The annualized ROE and ROA were 1.74% and 0.12%, respectively, for the six months ended December 31, 2008 as compared to 4.01% and 0.29%, respectively, for the six months ended December 31, 2007. The decreases in the returns on average equity and average assets were primarily due to lower net income for six months ended December 31, 2008.

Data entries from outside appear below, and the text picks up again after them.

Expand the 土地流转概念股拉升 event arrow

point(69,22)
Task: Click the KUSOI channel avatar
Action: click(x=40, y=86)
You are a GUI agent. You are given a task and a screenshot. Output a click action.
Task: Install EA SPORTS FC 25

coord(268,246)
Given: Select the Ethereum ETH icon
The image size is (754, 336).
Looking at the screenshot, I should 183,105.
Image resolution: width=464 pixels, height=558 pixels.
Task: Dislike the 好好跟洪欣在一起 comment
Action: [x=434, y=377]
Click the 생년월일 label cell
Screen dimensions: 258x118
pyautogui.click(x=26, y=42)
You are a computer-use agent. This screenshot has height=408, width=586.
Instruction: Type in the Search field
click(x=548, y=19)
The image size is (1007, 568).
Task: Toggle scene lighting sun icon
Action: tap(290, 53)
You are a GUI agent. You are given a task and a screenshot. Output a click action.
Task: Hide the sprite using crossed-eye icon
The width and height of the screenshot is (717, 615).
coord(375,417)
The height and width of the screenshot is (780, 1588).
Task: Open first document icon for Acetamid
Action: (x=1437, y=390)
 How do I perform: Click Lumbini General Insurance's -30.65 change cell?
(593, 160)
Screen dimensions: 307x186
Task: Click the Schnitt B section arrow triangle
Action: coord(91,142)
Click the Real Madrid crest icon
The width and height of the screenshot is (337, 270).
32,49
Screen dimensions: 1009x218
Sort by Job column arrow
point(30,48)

Net Interest and Dividend Income
Net interest and dividend income for the three months ended December 31, 2008 increased to $4,226,645, as compared to $3,569,294 for the same period in 2007. The increase in net interest and dividend income of $657,351, or 18%, was primarily due to a 33 basis point increase in net interest margin, on a tax equivalent basis, and an increase in average earning assets of $28,735,813, or 5%, for the quarter ended December 31, 2008 as compared to the quarter ended December 31, 2007. The increase in average earning assets was primarily due to an increase in average available-for-sale securities of $36,181,833, or 32%, from the purchase of mortgage-backed securities combined with an increase in average interest-bearing deposits and regulatory stock of $814,033, or 9%, partially offset by a decrease in average loans of $8,260,053, or 2%. Average loans as a percentage of average earning assets was 72% and 77% for quarters ended December 31, 2008 and 2007, respectively. Our net interest margin, on a tax equivalent basis, was 2.99% and 2.66% for the quarters ended December 31, 2008 and 2007, respectively. Our net interest spread, on a tax equivalent basis, for the three months ended December 31, 2008 was 2.82%, an increase of 43 basis points from 2.39% for the same period a year ago. Comparing the three months ended December 31, 2008 and 2007, the yields on interest earning assets decreased 64 basis points and the cost of interest-bearing liabilities decreased 107 basis points. Having a liability sensitive balance sheet, where interest-bearing liabilities reprice more quickly than interest-bearing assets, our cost of funds has decreased as certificate of deposits rolled over at maturity with lower interest rates and non-maturing, interest-bearing deposit accounts were decreased generally following the 400 basis point decrease in federal funds rate from December 31, 2007 to December 31, 2008. The decreases in our yield on earning assets reflects the decreased yields on loans with prime rate based interest rates which also decreased 400 basis points over the twelve months ended December 31, 2008, decrease in yields on regulatory stock and interest- bearing deposits.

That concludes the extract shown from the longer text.